> **Task**
Reproduce the following lines of material exactly as they appear.

#### Dataset entries ####

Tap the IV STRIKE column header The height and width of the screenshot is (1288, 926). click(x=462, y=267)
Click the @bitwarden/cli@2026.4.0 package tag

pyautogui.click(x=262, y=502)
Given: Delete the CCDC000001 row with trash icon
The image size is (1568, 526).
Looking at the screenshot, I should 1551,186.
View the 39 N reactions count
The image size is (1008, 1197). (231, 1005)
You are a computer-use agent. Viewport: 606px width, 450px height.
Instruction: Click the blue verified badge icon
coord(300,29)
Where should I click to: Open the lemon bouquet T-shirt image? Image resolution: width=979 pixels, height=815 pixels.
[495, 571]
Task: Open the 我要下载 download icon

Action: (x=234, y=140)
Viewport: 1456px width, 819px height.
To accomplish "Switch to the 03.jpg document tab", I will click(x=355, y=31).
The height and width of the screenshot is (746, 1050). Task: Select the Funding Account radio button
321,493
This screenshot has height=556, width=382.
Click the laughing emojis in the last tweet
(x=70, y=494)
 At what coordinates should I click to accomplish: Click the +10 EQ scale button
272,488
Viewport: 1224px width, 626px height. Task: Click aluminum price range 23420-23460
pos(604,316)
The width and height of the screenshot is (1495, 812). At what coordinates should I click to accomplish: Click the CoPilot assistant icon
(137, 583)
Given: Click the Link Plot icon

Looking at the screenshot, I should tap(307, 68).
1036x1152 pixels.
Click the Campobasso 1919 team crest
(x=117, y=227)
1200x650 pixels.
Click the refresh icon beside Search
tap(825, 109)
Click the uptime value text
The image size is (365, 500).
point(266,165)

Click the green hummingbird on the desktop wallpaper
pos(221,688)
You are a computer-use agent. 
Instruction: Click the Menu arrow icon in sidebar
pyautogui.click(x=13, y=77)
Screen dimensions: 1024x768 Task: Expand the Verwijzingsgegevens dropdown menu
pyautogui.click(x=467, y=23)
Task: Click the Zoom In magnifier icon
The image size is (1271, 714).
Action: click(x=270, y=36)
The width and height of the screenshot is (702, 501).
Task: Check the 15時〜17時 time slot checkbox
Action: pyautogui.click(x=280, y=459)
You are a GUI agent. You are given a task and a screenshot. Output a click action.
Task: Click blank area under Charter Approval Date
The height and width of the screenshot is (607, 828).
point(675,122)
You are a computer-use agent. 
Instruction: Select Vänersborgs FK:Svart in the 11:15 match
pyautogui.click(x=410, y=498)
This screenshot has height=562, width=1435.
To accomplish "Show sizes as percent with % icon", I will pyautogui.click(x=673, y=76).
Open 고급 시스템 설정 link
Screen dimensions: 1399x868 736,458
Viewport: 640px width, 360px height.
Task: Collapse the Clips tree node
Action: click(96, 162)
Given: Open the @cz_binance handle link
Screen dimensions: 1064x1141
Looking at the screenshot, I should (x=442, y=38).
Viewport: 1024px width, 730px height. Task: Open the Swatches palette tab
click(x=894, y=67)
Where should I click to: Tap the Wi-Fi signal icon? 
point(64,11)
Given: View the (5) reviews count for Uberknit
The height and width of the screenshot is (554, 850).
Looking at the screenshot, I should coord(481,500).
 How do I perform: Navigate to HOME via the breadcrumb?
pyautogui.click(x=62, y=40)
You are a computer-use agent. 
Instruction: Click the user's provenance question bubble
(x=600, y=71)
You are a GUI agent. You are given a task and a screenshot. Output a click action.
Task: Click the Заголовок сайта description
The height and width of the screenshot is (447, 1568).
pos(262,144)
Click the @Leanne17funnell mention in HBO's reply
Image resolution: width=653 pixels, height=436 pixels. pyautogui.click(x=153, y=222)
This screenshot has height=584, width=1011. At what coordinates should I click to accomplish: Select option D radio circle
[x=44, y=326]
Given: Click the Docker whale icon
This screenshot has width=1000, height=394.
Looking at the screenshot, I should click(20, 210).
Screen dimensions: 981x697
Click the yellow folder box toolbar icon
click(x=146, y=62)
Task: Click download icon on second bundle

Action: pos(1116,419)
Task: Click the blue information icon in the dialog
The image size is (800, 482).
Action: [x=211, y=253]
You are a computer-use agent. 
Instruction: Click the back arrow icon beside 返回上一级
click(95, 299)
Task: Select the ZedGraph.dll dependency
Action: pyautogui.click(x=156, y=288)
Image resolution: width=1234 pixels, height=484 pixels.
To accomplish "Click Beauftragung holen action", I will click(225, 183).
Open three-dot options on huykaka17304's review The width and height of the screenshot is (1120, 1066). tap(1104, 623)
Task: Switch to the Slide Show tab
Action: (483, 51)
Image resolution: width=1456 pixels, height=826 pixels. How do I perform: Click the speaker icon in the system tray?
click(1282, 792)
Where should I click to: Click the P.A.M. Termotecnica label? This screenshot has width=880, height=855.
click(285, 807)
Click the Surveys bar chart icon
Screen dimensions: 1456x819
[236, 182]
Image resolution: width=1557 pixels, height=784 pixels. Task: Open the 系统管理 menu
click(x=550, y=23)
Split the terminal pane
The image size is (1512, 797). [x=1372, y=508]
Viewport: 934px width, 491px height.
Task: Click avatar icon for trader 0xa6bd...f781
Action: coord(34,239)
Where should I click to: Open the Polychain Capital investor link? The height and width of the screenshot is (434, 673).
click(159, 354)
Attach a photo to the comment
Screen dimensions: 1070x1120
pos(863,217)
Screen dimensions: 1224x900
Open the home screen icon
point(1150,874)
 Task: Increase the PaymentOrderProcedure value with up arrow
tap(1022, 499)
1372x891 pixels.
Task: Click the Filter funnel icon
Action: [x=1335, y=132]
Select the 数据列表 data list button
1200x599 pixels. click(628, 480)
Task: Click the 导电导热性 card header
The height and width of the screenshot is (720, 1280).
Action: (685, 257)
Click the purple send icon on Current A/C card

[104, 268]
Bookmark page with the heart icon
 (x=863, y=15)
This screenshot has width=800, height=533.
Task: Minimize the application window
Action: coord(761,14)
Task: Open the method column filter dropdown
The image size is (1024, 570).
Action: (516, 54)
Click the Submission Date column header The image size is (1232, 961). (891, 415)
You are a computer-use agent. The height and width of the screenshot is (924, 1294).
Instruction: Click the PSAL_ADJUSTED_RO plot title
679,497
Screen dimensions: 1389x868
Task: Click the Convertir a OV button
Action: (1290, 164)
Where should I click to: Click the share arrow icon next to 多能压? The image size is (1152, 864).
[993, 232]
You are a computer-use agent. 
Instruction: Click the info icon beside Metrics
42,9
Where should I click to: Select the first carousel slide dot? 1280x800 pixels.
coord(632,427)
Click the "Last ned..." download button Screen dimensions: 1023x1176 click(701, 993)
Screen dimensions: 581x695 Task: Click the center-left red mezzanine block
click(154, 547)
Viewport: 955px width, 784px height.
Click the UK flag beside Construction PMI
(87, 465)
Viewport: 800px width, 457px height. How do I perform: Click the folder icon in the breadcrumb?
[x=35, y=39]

####

> **Task output**
Tap the IV STRIKE column header The height and width of the screenshot is (1288, 926). click(x=462, y=267)
Click the @bitwarden/cli@2026.4.0 package tag

pyautogui.click(x=262, y=502)
Given: Delete the CCDC000001 row with trash icon
The image size is (1568, 526).
Looking at the screenshot, I should 1551,186.
View the 39 N reactions count
The image size is (1008, 1197). (231, 1005)
You are a computer-use agent. Viewport: 606px width, 450px height.
Instruction: Click the blue verified badge icon
coord(300,29)
Where should I click to: Open the lemon bouquet T-shirt image? Image resolution: width=979 pixels, height=815 pixels.
[495, 571]
Task: Open the 我要下载 download icon

Action: (x=234, y=140)
Viewport: 1456px width, 819px height.
To accomplish "Switch to the 03.jpg document tab", I will click(x=355, y=31).
The height and width of the screenshot is (746, 1050). Task: Select the Funding Account radio button
321,493
This screenshot has height=556, width=382.
Click the laughing emojis in the last tweet
(x=70, y=494)
 At what coordinates should I click to accomplish: Click the +10 EQ scale button
272,488
Viewport: 1224px width, 626px height. Task: Click aluminum price range 23420-23460
pos(604,316)
The width and height of the screenshot is (1495, 812). At what coordinates should I click to accomplish: Click the CoPilot assistant icon
(137, 583)
Given: Click the Link Plot icon

Looking at the screenshot, I should tap(307, 68).
1036x1152 pixels.
Click the Campobasso 1919 team crest
(x=117, y=227)
1200x650 pixels.
Click the refresh icon beside Search
tap(825, 109)
Click the uptime value text
The image size is (365, 500).
point(266,165)

Click the green hummingbird on the desktop wallpaper
pos(221,688)
You are a computer-use agent. 
Instruction: Click the Menu arrow icon in sidebar
pyautogui.click(x=13, y=77)
Screen dimensions: 1024x768 Task: Expand the Verwijzingsgegevens dropdown menu
pyautogui.click(x=467, y=23)
Task: Click the Zoom In magnifier icon
The image size is (1271, 714).
Action: click(x=270, y=36)
The width and height of the screenshot is (702, 501).
Task: Check the 15時〜17時 time slot checkbox
Action: pyautogui.click(x=280, y=459)
You are a GUI agent. You are given a task and a screenshot. Output a click action.
Task: Click blank area under Charter Approval Date
The height and width of the screenshot is (607, 828).
point(675,122)
You are a computer-use agent. 
Instruction: Select Vänersborgs FK:Svart in the 11:15 match
pyautogui.click(x=410, y=498)
This screenshot has height=562, width=1435.
To accomplish "Show sizes as percent with % icon", I will pyautogui.click(x=673, y=76).
Open 고급 시스템 설정 link
Screen dimensions: 1399x868 736,458
Viewport: 640px width, 360px height.
Task: Collapse the Clips tree node
Action: click(96, 162)
Given: Open the @cz_binance handle link
Screen dimensions: 1064x1141
Looking at the screenshot, I should (x=442, y=38).
Viewport: 1024px width, 730px height. Task: Open the Swatches palette tab
click(x=894, y=67)
Where should I click to: Tap the Wi-Fi signal icon? 
point(64,11)
Given: View the (5) reviews count for Uberknit
The height and width of the screenshot is (554, 850).
Looking at the screenshot, I should coord(481,500).
 How do I perform: Navigate to HOME via the breadcrumb?
pyautogui.click(x=62, y=40)
You are a computer-use agent. 
Instruction: Click the user's provenance question bubble
(x=600, y=71)
You are a GUI agent. You are given a task and a screenshot. Output a click action.
Task: Click the Заголовок сайта description
The height and width of the screenshot is (447, 1568).
pos(262,144)
Click the @Leanne17funnell mention in HBO's reply
Image resolution: width=653 pixels, height=436 pixels. pyautogui.click(x=153, y=222)
This screenshot has height=584, width=1011. At what coordinates should I click to accomplish: Select option D radio circle
[x=44, y=326]
Given: Click the Docker whale icon
This screenshot has width=1000, height=394.
Looking at the screenshot, I should click(20, 210).
Screen dimensions: 981x697
Click the yellow folder box toolbar icon
click(x=146, y=62)
Task: Click download icon on second bundle

Action: pos(1116,419)
Task: Click the blue information icon in the dialog
The image size is (800, 482).
Action: [x=211, y=253]
You are a computer-use agent. 
Instruction: Click the back arrow icon beside 返回上一级
click(95, 299)
Task: Select the ZedGraph.dll dependency
Action: pyautogui.click(x=156, y=288)
Image resolution: width=1234 pixels, height=484 pixels.
To accomplish "Click Beauftragung holen action", I will click(225, 183).
Open three-dot options on huykaka17304's review The width and height of the screenshot is (1120, 1066). tap(1104, 623)
Task: Switch to the Slide Show tab
Action: (483, 51)
Image resolution: width=1456 pixels, height=826 pixels. How do I perform: Click the speaker icon in the system tray?
click(1282, 792)
Where should I click to: Click the P.A.M. Termotecnica label? This screenshot has width=880, height=855.
click(285, 807)
Click the Surveys bar chart icon
Screen dimensions: 1456x819
[236, 182]
Image resolution: width=1557 pixels, height=784 pixels. Task: Open the 系统管理 menu
click(x=550, y=23)
Split the terminal pane
The image size is (1512, 797). [x=1372, y=508]
Viewport: 934px width, 491px height.
Task: Click avatar icon for trader 0xa6bd...f781
Action: coord(34,239)
Where should I click to: Open the Polychain Capital investor link? The height and width of the screenshot is (434, 673).
click(159, 354)
Attach a photo to the comment
Screen dimensions: 1070x1120
pos(863,217)
Screen dimensions: 1224x900
Open the home screen icon
point(1150,874)
 Task: Increase the PaymentOrderProcedure value with up arrow
tap(1022, 499)
1372x891 pixels.
Task: Click the Filter funnel icon
Action: [x=1335, y=132]
Select the 数据列表 data list button
1200x599 pixels. click(628, 480)
Task: Click the 导电导热性 card header
The height and width of the screenshot is (720, 1280).
Action: (685, 257)
Click the purple send icon on Current A/C card

[104, 268]
Bookmark page with the heart icon
 (x=863, y=15)
This screenshot has width=800, height=533.
Task: Minimize the application window
Action: coord(761,14)
Task: Open the method column filter dropdown
The image size is (1024, 570).
Action: (516, 54)
Click the Submission Date column header The image size is (1232, 961). (891, 415)
You are a computer-use agent. The height and width of the screenshot is (924, 1294).
Instruction: Click the PSAL_ADJUSTED_RO plot title
679,497
Screen dimensions: 1389x868
Task: Click the Convertir a OV button
Action: (1290, 164)
Where should I click to: Click the share arrow icon next to 多能压? The image size is (1152, 864).
[993, 232]
You are a computer-use agent. 
Instruction: Click the info icon beside Metrics
42,9
Where should I click to: Select the first carousel slide dot? 1280x800 pixels.
coord(632,427)
Click the "Last ned..." download button Screen dimensions: 1023x1176 click(701, 993)
Screen dimensions: 581x695 Task: Click the center-left red mezzanine block
click(154, 547)
Viewport: 955px width, 784px height.
Click the UK flag beside Construction PMI
(87, 465)
Viewport: 800px width, 457px height. How do I perform: Click the folder icon in the breadcrumb?
[x=35, y=39]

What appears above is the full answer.